Une taxe sur les flacons et la fin des ventes en ligne

À partir du printemps 2026, les e-liquides pourraient être soumis à une accise de 0,03 euro par millilitre pour les produits nicotinés jusqu’à 15 mg/ml, et 0,05 euro au-delà. En clair : un flacon de 10 ml verrait son prix augmenter de 30 à 50 centimes. Aujourd’hui vendus entre 5 et 7 euros, ces produits seraient donc directement renchéris. Objectif affiché : 150 à 200 millions d’euros par an pour les caisses de l’État.
Le texte va plus loin. Il prévoit l’interdiction totale de la vente de produits de vapotage sur Internet. Ce canal représente pourtant entre un quart et un tiers des ventes. Autre mesure : toutes les boutiques devront obtenir un agrément administratif et seront placées sous la tutelle des douanes, comme les buralistes.

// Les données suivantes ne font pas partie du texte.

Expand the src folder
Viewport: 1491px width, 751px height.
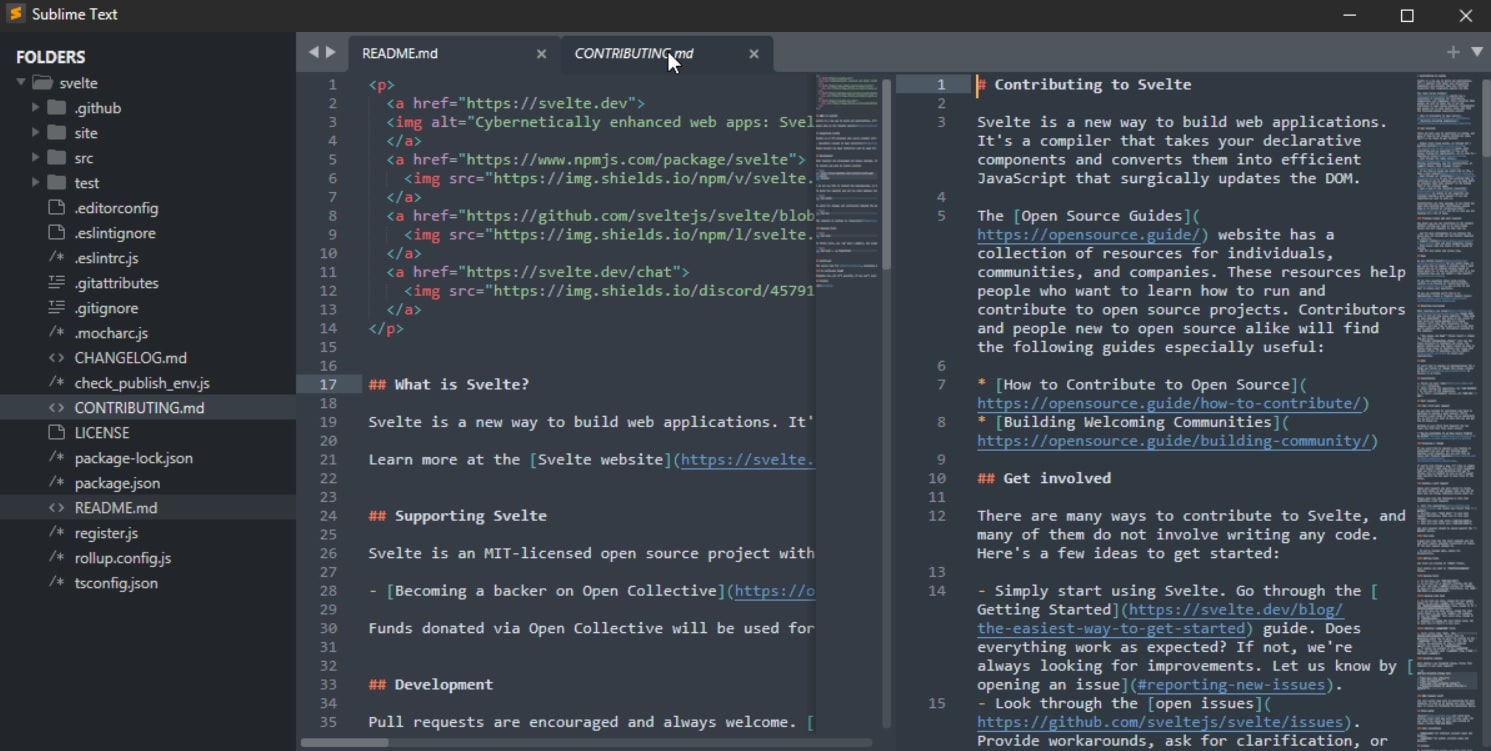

Une filière indépendante fragilisée

Avec 3 500 magasins spécialisés, un chiffre d’affaires qui oscille entre 1,2 et 1,65 milliard d’euros, et une relative autonomie vis-à-vis des cigarettiers (85 % du marché leur échappe), le secteur de la vape s’est structuré à l’écart de l’industrie du tabac. L’article 23 vient bouleverser cet équilibre.
La Fédération interprofessionnelle de la vape (Fivape) chiffre les pertes : 3 000 emplois supprimés rien que sur la vente en ligne, 4 000 postes directs menacés, jusqu’à 20 000 indirects. Au-delà des chiffres, c’est une décennie d’activité commerciale encadrée qui se retrouve menacée. Pour les professionnels, cette réforme nie la légitimité économique et sanitaire du vapotage.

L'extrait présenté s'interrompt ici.